Texto fornecido:
——

A IA encara a democracia: o algoritmo vai ao Orçamento Participativo
Nilo Lima de Azevedo, Bruna Marcelle Bastos Dias Marinho e Tauã Lima Verdan Rangel 16/09/2025 16:08 - Atualizado em 16/09/2025 16:08
¨Tecnologia da IA incide no debate sobre governança urbana.
¨Tecnologia da IA incide no debate sobre governança urbana. / Rawpick Freepick - Agência Brasil
Ao se falar em inteligência artificial, o que vem à sua mente? Às nossas vêm computadores superpoderosos e empresas globais onde jovens de moletom jogam sinuca, tomam Starbucks e programam os algoritmos mais incríveis, revolucionando e dominando o mundo. Mas, convenhamos, o problema não é a sinuca, nem o café, nem os algoritmos geniais. O problema é esse detalhe de querer dominar o mundo.

——

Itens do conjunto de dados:
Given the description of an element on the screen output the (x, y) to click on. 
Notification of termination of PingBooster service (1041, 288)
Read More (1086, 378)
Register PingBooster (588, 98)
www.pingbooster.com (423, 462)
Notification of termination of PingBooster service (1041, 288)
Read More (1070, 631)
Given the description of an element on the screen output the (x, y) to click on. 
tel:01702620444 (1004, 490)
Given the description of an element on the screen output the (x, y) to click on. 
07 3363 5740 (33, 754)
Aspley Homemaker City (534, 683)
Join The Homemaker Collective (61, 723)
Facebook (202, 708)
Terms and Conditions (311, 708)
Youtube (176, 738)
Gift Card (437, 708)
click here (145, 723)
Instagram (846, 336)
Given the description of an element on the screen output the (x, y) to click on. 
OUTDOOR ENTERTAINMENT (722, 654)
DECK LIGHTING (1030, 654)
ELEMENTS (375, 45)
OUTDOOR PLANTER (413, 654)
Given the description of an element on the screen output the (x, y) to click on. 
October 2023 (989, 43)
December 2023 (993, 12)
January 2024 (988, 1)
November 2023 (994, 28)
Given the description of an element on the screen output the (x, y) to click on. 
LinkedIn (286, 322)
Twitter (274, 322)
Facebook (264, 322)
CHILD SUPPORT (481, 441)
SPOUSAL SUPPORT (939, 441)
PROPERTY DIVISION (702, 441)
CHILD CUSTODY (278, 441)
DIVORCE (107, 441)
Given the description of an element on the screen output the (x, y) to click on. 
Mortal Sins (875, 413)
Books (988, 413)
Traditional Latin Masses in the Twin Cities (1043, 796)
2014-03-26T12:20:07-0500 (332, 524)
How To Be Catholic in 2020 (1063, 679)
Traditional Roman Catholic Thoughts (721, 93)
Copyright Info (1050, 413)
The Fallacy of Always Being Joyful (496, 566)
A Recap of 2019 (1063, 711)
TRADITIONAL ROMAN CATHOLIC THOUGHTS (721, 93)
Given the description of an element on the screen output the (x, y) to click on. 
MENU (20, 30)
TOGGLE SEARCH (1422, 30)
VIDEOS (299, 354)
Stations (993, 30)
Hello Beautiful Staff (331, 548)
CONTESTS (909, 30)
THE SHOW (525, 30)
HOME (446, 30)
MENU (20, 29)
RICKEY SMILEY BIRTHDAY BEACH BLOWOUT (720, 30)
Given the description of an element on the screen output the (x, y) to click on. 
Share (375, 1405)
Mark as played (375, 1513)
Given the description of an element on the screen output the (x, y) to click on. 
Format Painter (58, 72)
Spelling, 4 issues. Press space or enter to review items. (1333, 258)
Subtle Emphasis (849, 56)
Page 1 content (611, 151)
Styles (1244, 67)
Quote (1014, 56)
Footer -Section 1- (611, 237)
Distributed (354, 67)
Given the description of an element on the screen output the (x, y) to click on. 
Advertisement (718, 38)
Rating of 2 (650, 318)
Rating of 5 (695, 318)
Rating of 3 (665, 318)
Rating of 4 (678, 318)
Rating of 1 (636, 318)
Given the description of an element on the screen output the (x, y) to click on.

——

Tarefas a realizar:
a. Reproduza, por favor, tudo o que vai de "A IA encara" até "dominar o mundo." no texto sobre IA e Orçamento Participativo, sem mudar uma palavra.
b. Retome o texto sobre IA e Orçamento Participativo logo após a última frase apresentada.

Respostas das tarefas:
a.
A IA encara a democracia: o algoritmo vai ao Orçamento Participativo
Nilo Lima de Azevedo, Bruna Marcelle Bastos Dias Marinho e Tauã Lima Verdan Rangel 16/09/2025 16:08 - Atualizado em 16/09/2025 16:08
¨Tecnologia da IA incide no debate sobre governança urbana.
¨Tecnologia da IA incide no debate sobre governança urbana. / Rawpick Freepick - Agência Brasil
Ao se falar em inteligência artificial, o que vem à sua mente? Às nossas vêm computadores superpoderosos e empresas globais onde jovens de moletom jogam sinuca, tomam Starbucks e programam os algoritmos mais incríveis, revolucionando e dominando o mundo. Mas, convenhamos, o problema não é a sinuca, nem o café, nem os algoritmos geniais. O problema é esse detalhe de querer dominar o mundo.

b.
Não estamos falando aqui da dominação das máquinas sobre os humanos. Trata-se, como sempre, da velha dominação de alguns humanos sobre outros.
Essa dominação pode acontecer de várias formas, mas admitimos que nos falta criatividade suficiente para explorar universos alternativos. Por isso, vamo-nos limitar a duas, que se misturam constantemente: o domínio sobre as nações e o domínio sobre os indivíduos. Queremos abordar isso em uma das dimensões mais sensíveis: a da igualdade.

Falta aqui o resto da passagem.